Trade Updates for Week of September 4, 2019

United States Court of International Trade

Before the Court in China Mfrs. Alliance, LLC et. al. v. United States, Slip Op. 19-115, Court No. 15-00124 (September 3, 2019) were remand redeterminations, made pursuant to a previous Court order, in regards to a challenge to the final results of an administrative review of the antidumping duty order on pneumatic off-the-road tires from the People’s Republic of China (“PRC”). Plaintiffs, Guizhou Tyre Co., Ltd. and Guizhou Tyre Export and Import Co., Ltd., (collectively, “GTC”) were the mandatory respondents in the review. On the second remand in the case, Commerce recalculated GTC’s export price (“EP”) and constructed export price (“CEP”) by eliminating deductions for irrecoverable VAT, reconsidering its calculations of GTC’s brokerage and handling and ocean freight costs, and eliminating additional cost elements it determined to have been double counted. For the following reasons the Court sustains Commerce’s remand redeterminations.

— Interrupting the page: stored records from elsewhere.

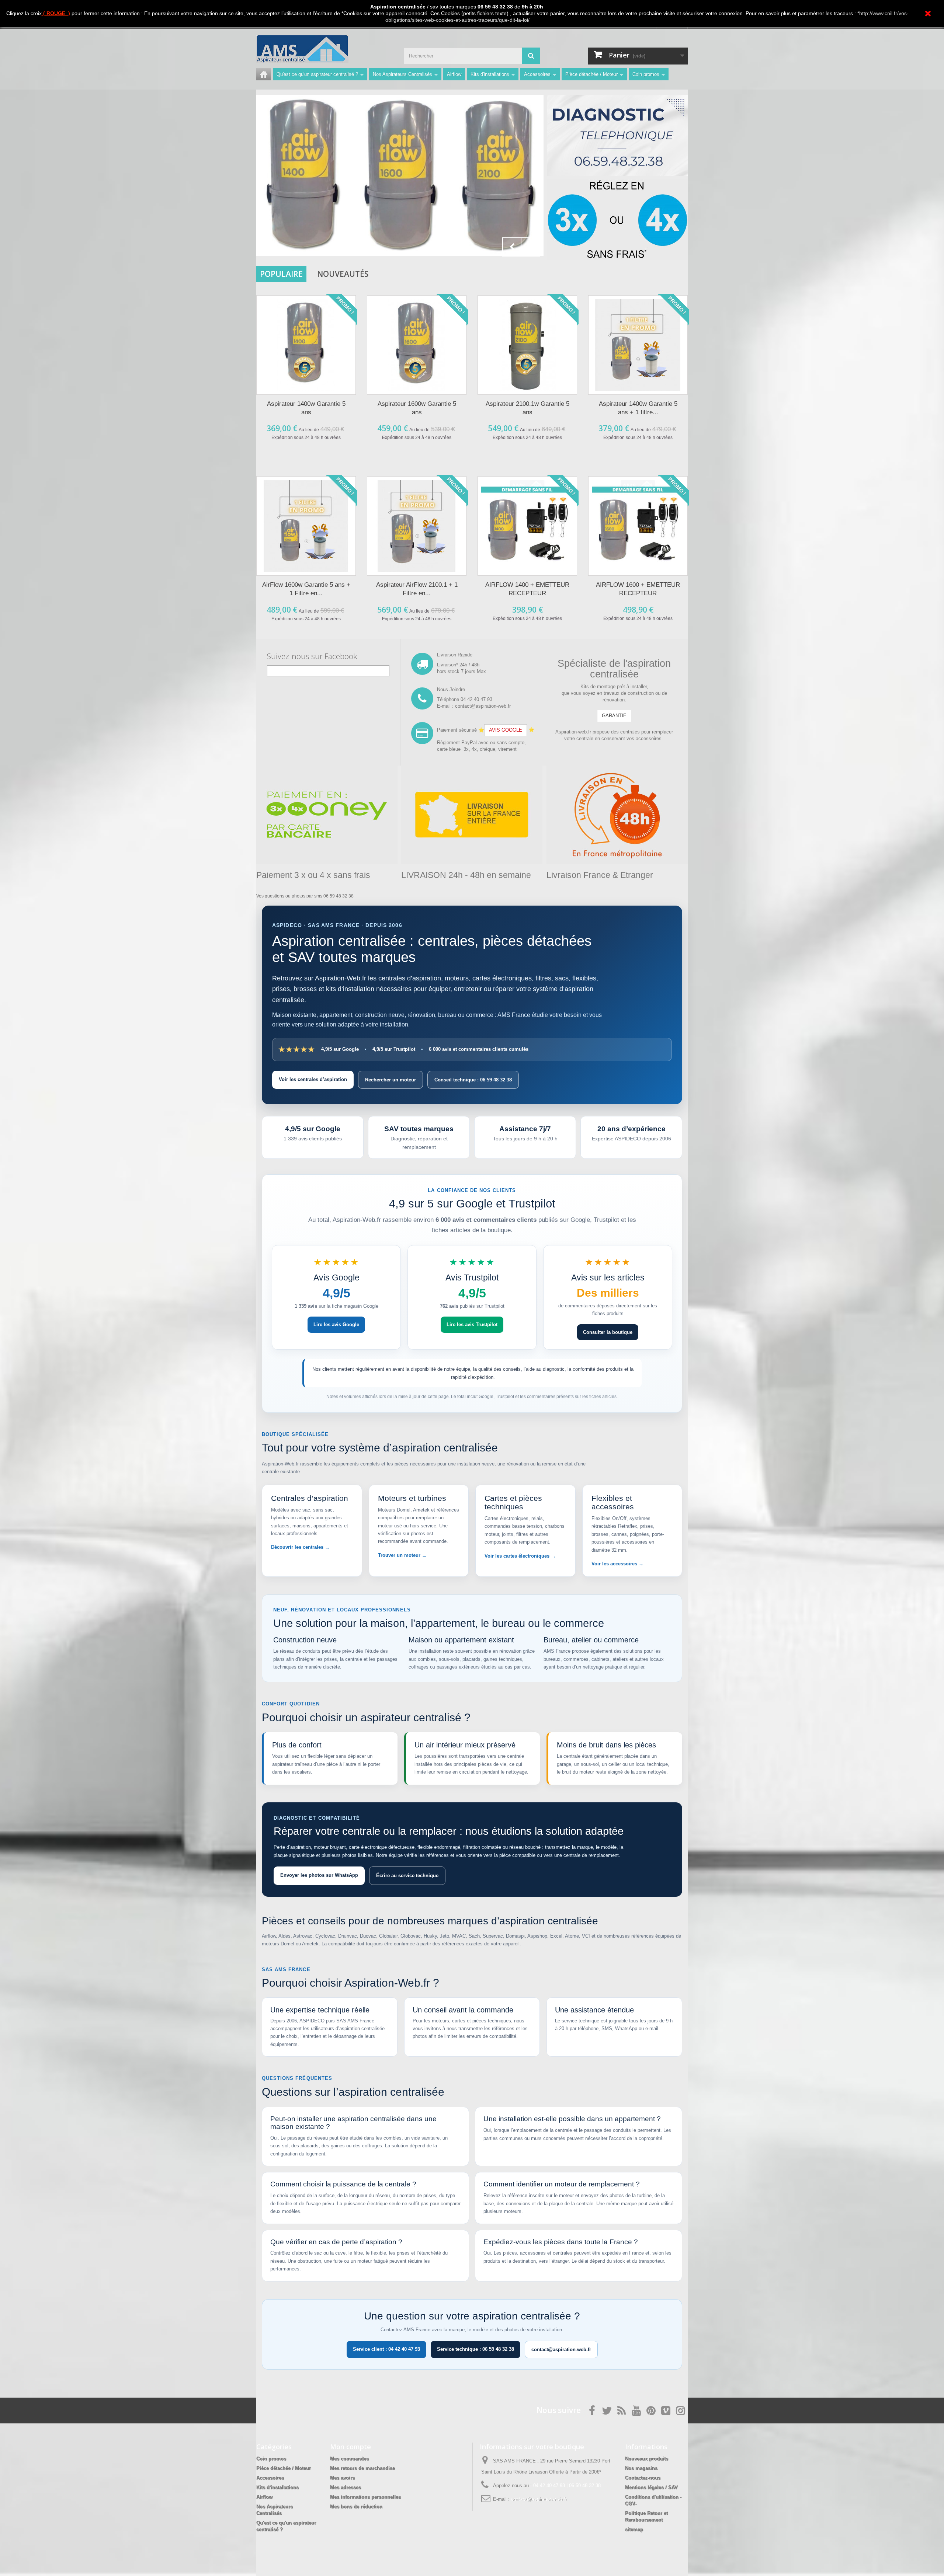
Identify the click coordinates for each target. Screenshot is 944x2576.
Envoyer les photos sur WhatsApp (319, 1875)
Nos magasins (641, 2468)
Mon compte (350, 2446)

On remand, “the Court directed Commerce to recalculate EP and CEP without making a reduction in the EP and CEP starting prices for irrecoverable VAT. Commerce, in response, eliminated its irrecoverable VAT deduction,” despite protesting the Court’s order. Id. at 8. The Court had also ordered Commerce to ensure that no costs were double counted for seven specific charges between(1) brokerage and handling charges and ocean freight charges or (2) ocean freight charges and U.S. inland freight charges. On remand, the agency reopened the record and determined four of the charges only appeared on one out of twenty four quotes Commerce used and therefore were not double counted. Commerce determined the three remaining charges, Automated Manifest System (“AMS”) Charges, Documentation Charges, and Traffic Mitigation Fees, could have been duplicated in the data. Citing a surrogate company’s logistics and supply chain glossary and half of the quotes gathered by the agency, Commerce determined that the AMS charges and Documentation charges were not double counted with U.S. freight charges.

However, the agency did find that Traffic Mitigation Fees were related to domestic freight charges and therefore removed from calculations on ocean freight.